I bought today mondo grass from a local PETCO. Now I'm reading on 
the internet that it is NOT an aquatic plant and that it will eventually 
rot underwater. Is this true ? Anybody have experience with this
plant ?


----------



## Kehy (Apr 19, 2011)

It grows great...on dry land. There's several other true aquatic plants that look like grass, so personally I'd just plant the mondo grass in a pot or something, then get true aquatics for your tank. There's many people on here that sell them.


----------



## majerah1 (Oct 29, 2010)

Mondo grass is indeed non aquatic.I have some chain sword that looks alot like it.Give it a week and I can sell ya a few runners if you want.


----------



## jrman83 (Jul 9, 2010)

Petco needs to get with the program. I have told the same person at a store here that some of their plants are non-aquatic, but they seem to care less. At least Petsmart has started to do it a good way.


----------



## HFGGHG (Aug 28, 2011)

The Petco employee, who sold me the mondo grass, "appeared" to know what he was talking about. He claimed that he once had 16 tanks.
Oh well, maybe one of my cats will like it. Then again, I might give it a
try in the new 20gal. If it rots, I'm out a few dollars.
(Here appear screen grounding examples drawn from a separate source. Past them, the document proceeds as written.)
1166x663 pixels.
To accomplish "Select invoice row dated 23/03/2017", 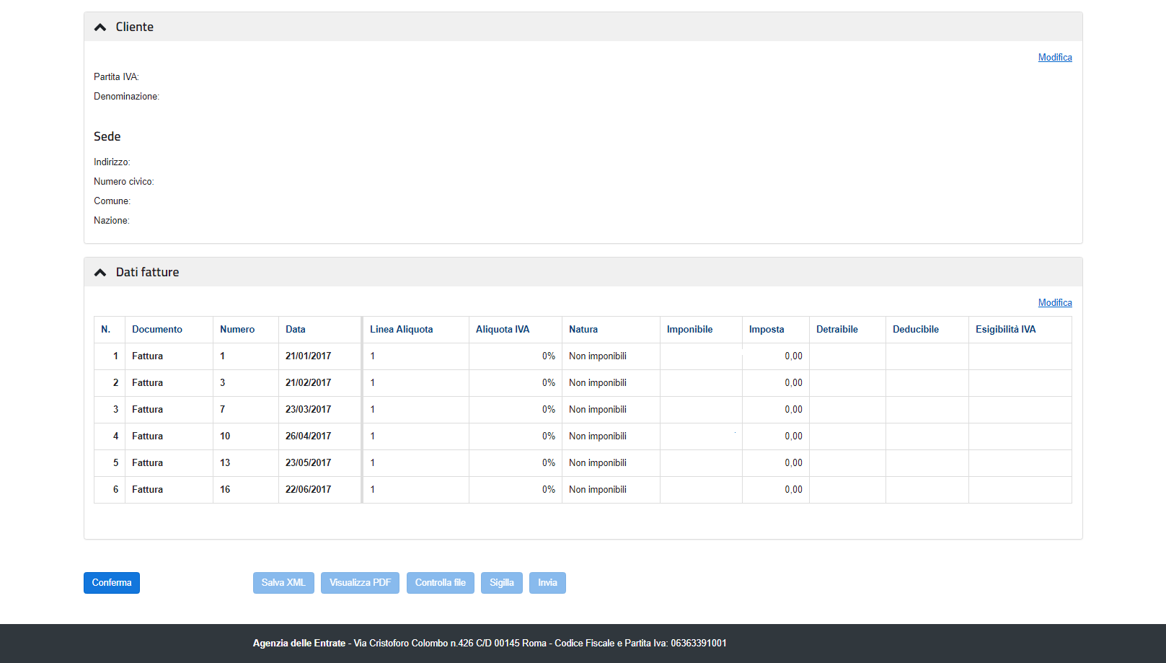I will tap(308, 410).
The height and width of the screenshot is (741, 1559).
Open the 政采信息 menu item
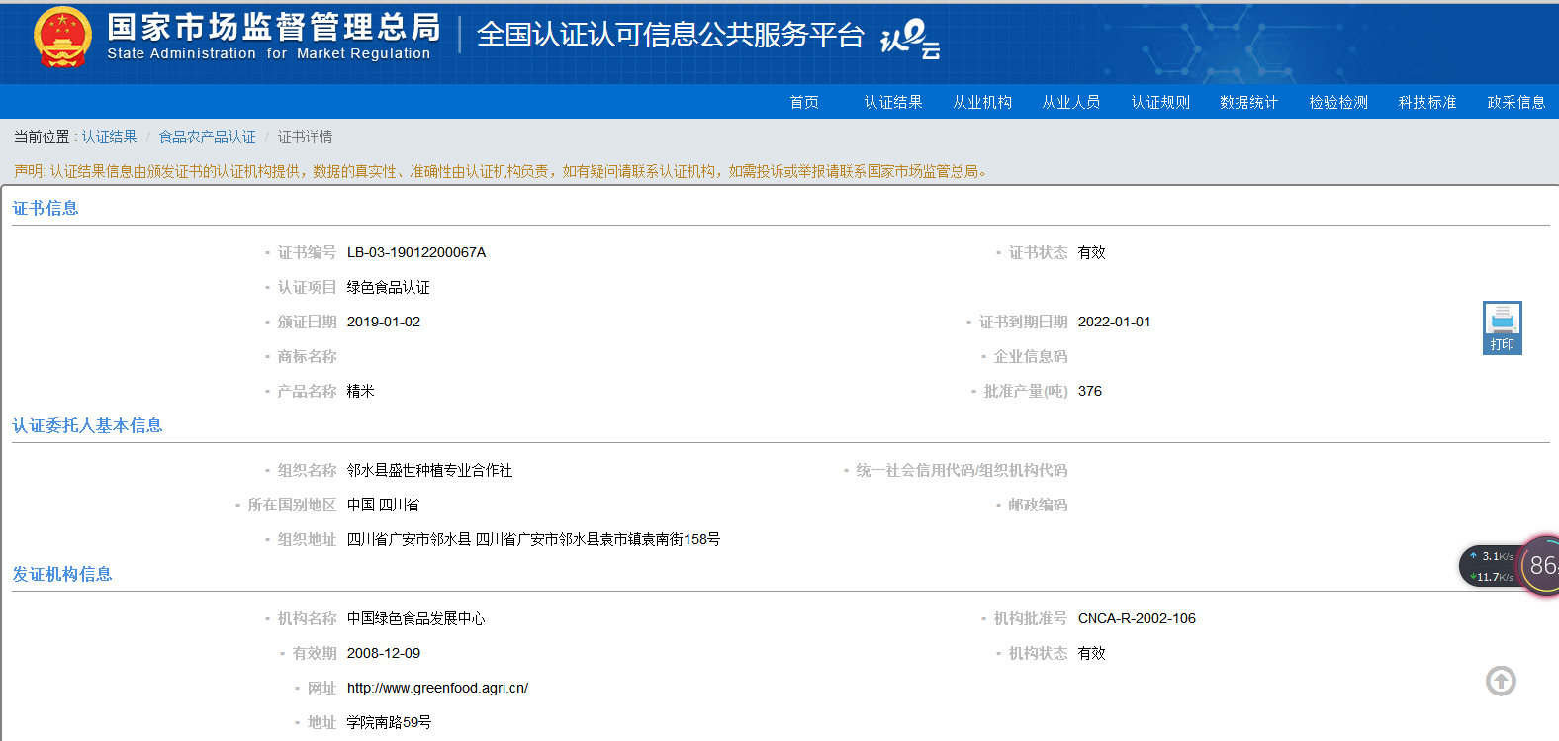[1516, 102]
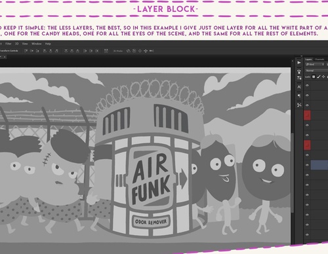Open the Normal blend mode dropdown
The height and width of the screenshot is (254, 328).
[x=316, y=71]
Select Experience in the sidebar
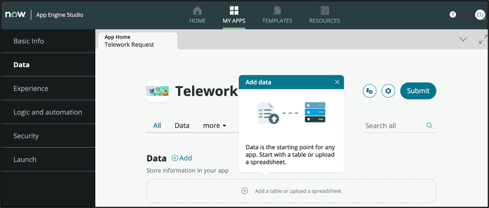 [31, 88]
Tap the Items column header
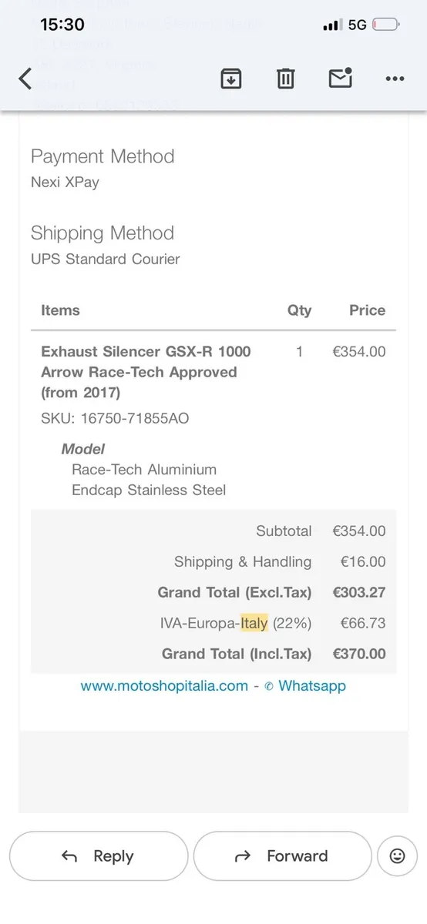427x924 pixels. [60, 310]
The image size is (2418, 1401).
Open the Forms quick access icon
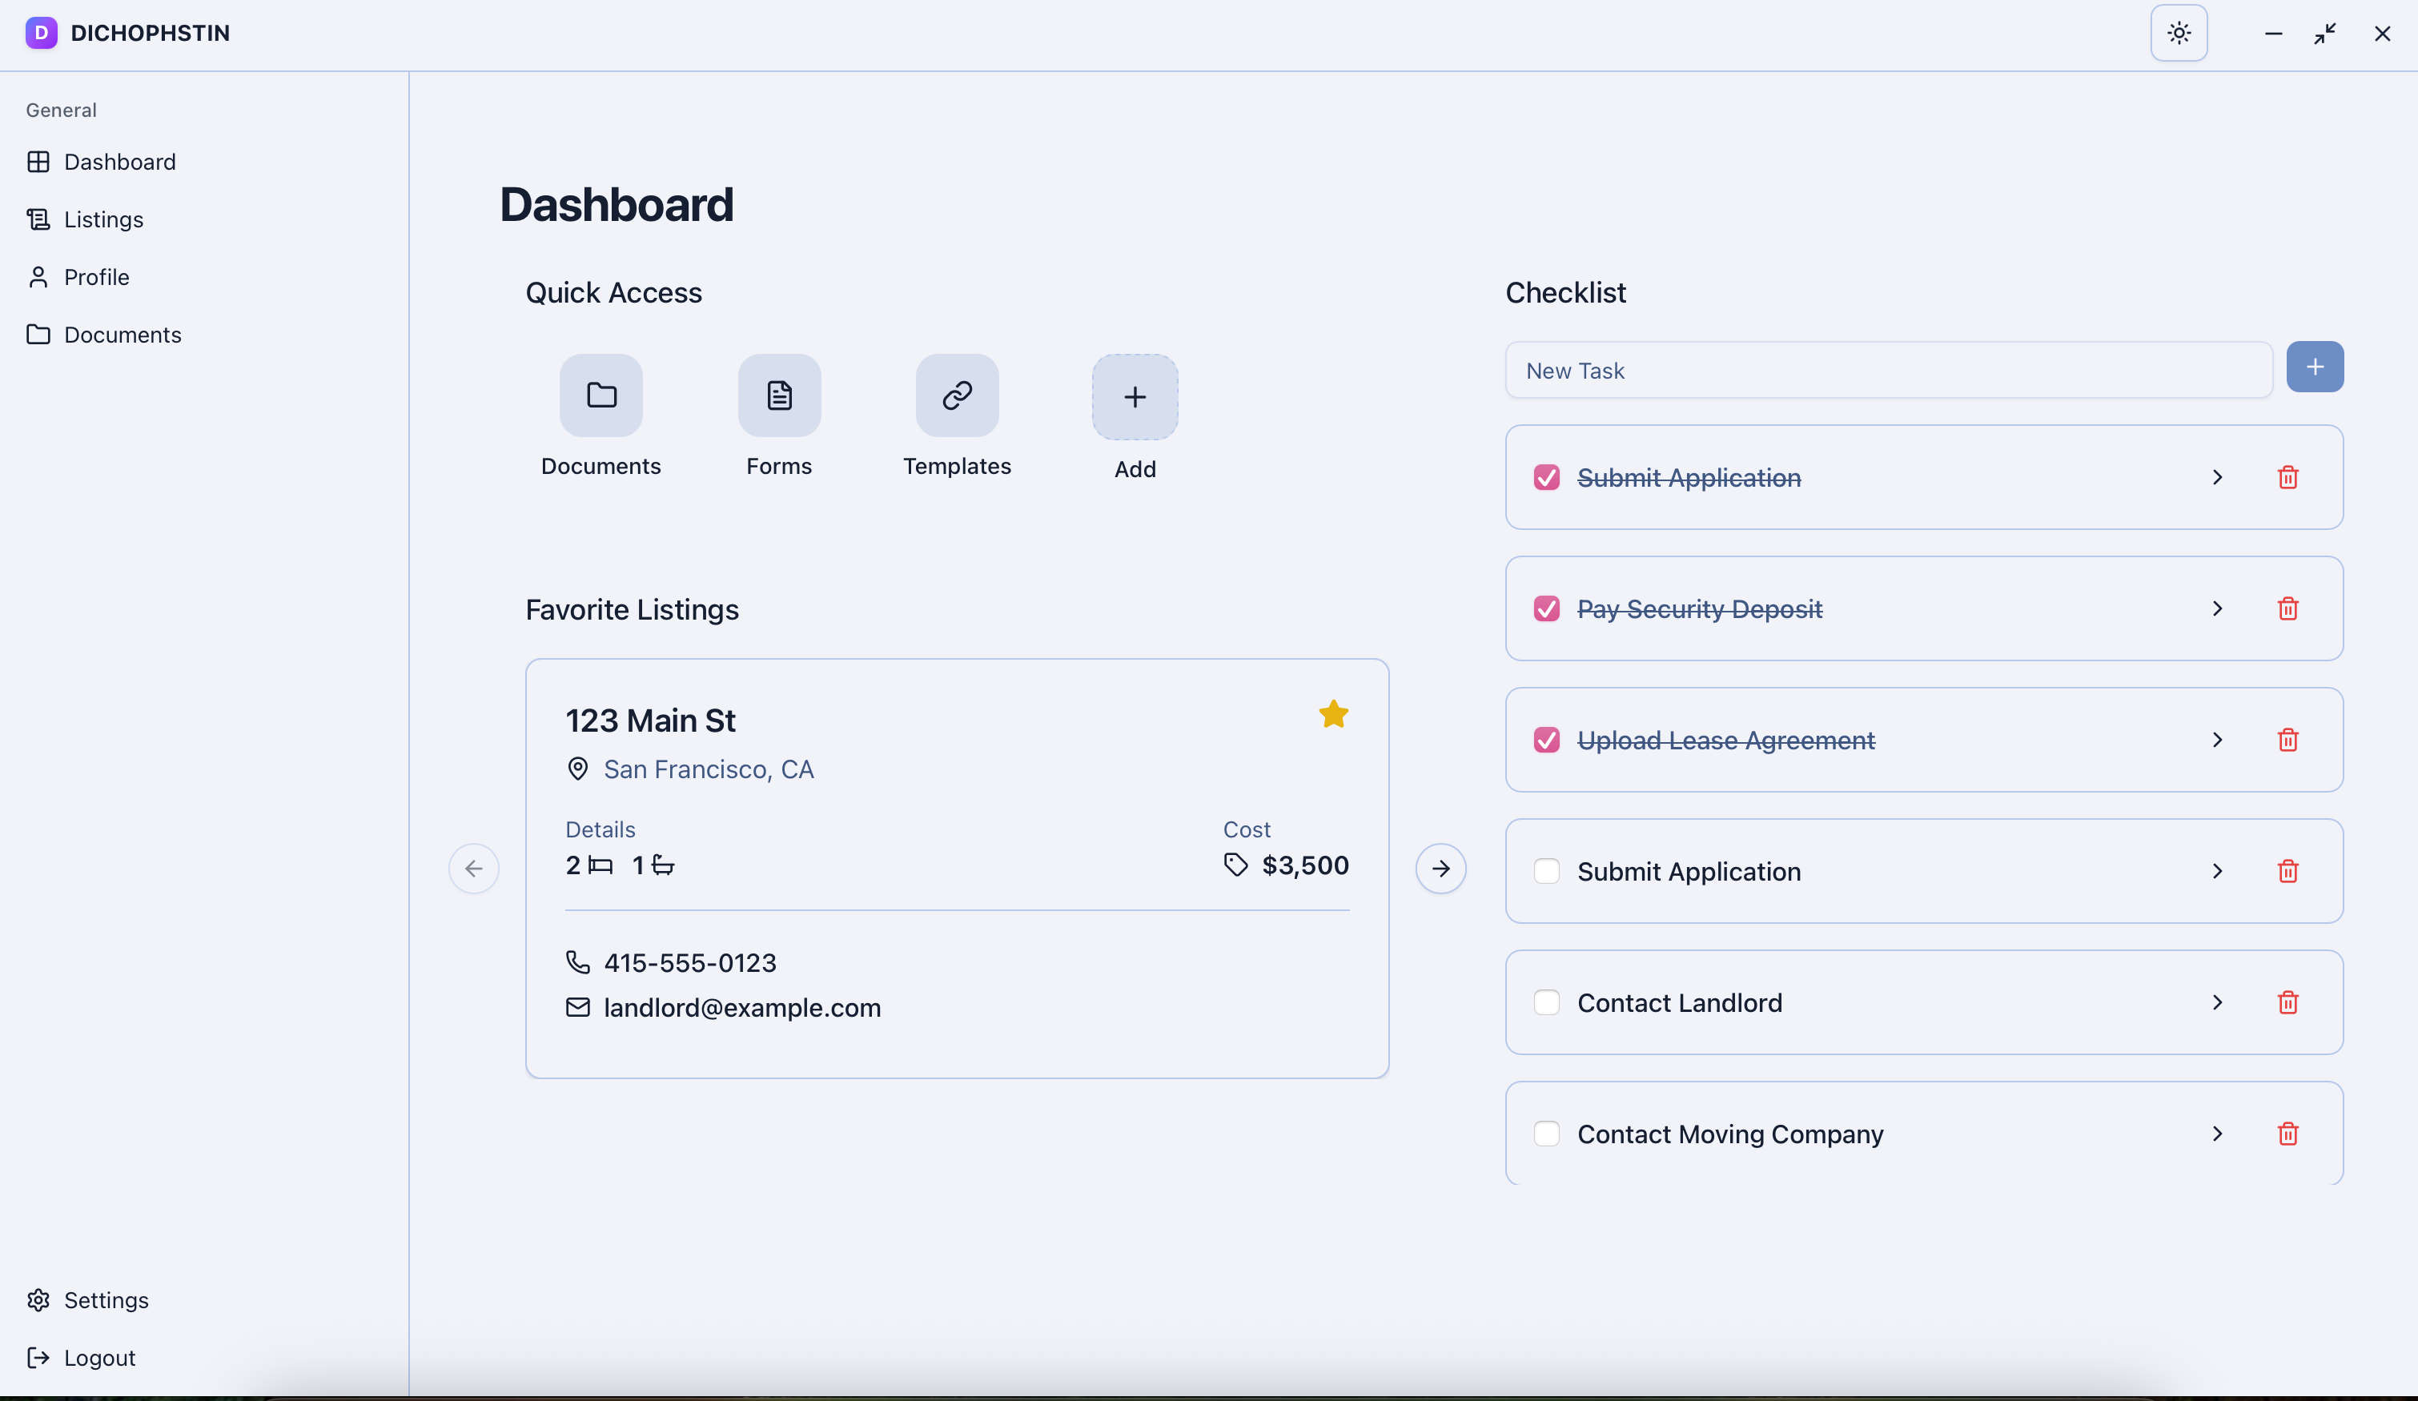click(779, 395)
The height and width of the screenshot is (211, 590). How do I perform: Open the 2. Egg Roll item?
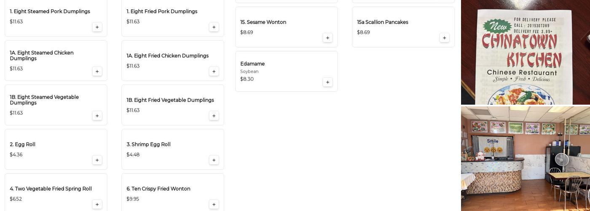pyautogui.click(x=23, y=145)
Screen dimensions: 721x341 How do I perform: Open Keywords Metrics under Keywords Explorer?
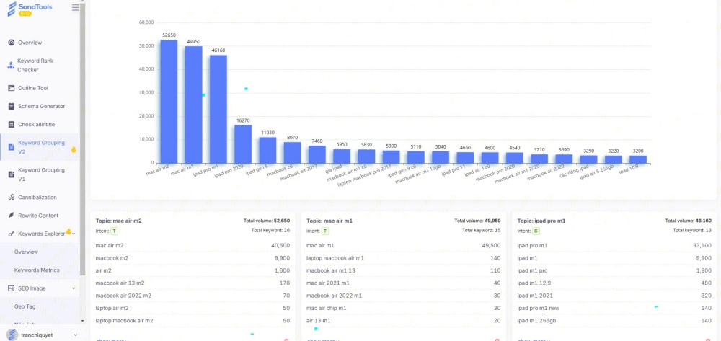(37, 270)
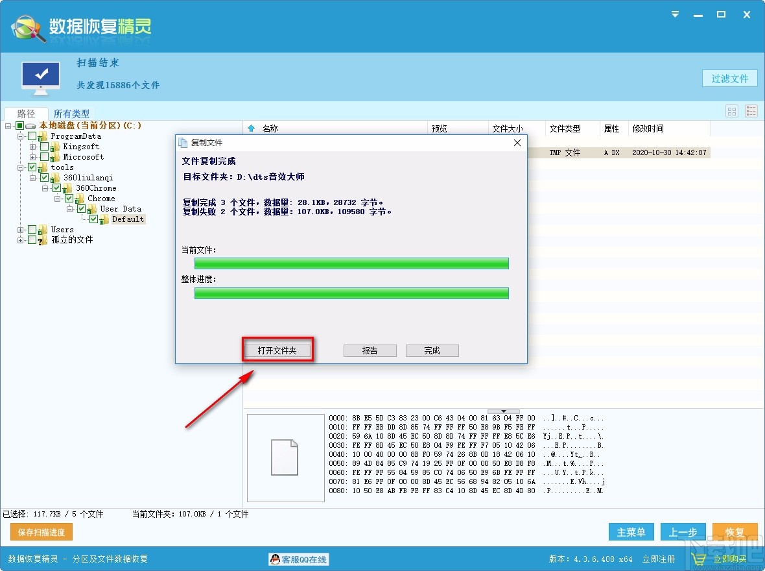
Task: Switch to grid thumbnail view
Action: click(x=731, y=111)
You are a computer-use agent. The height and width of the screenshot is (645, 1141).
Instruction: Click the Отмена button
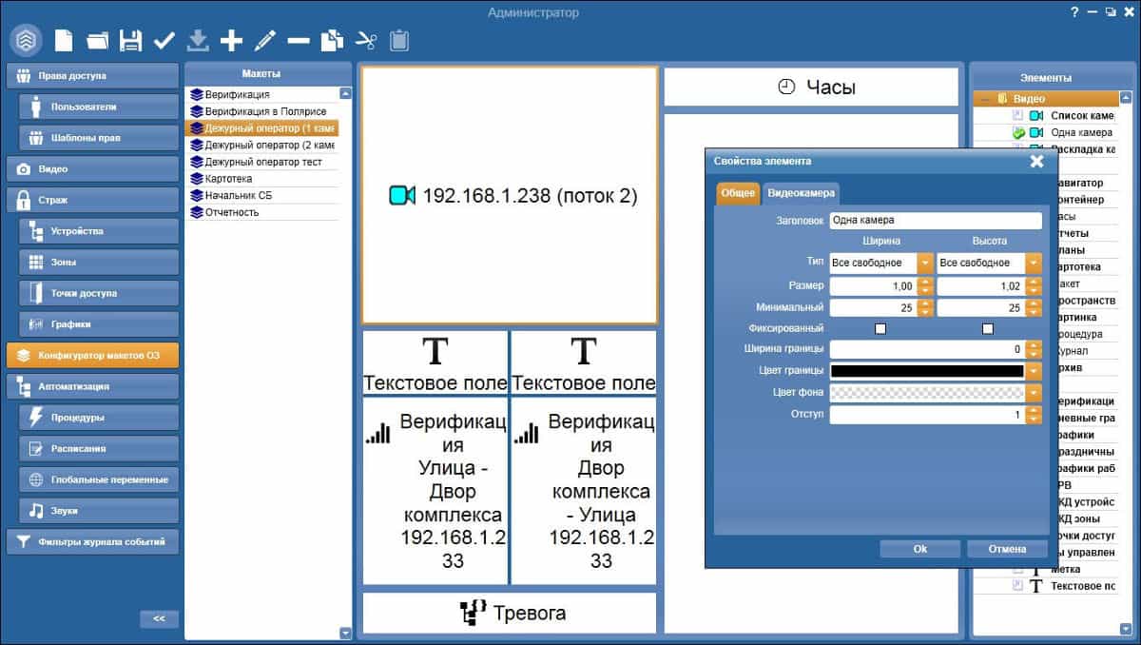pyautogui.click(x=1007, y=549)
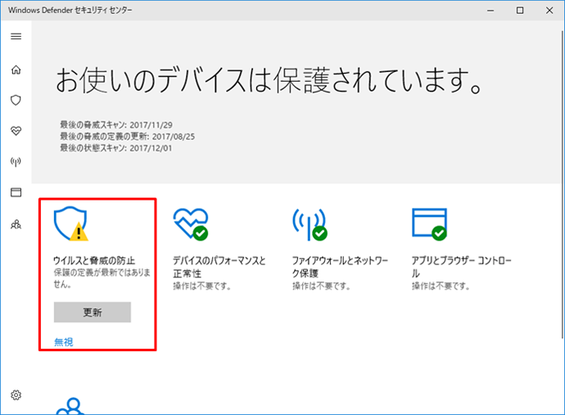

Luckily it was
buy 2 get one free ! (I bought 2 beautiful anubias.)


----------



## holly12 (Apr 21, 2011)

I was at Petsmart on the weekend and found 3 different types of plants that they were selling that aren't aquatic: Bamboo, Mondo Grass, and another grass that is a lighter green on the outside and white on the inside.... can't remember the name but I know it's not aquatic. Ugh! I wish these stores would do some research!


----------



## Kehy (Apr 19, 2011)

Oh, they have the ribbon plants too, green inside with white striped on the outside of the leaves


----------



## FishFlow (Sep 13, 2011)

Kehy said:


> Oh, they have the ribbon plants too, green inside with white striped on the outside of the leaves


My PetSmart sells these as aquarium plants. Good to know.


----------



## holly12 (Apr 21, 2011)

Thaaat's it! The ribbon plant, that's the name I was looking for! Thanks!


----------



## HFGGHG (Aug 28, 2011)

So...I have to tell you all, the non-aquatic mondo grass looks great in my
new 20 gallon tank ! I did a zebra rock, large flat stones, small white stones gravel combo. I'll be bummed if/when the grass rots.
p.s. Lots of ribbon plants at Petco !


----------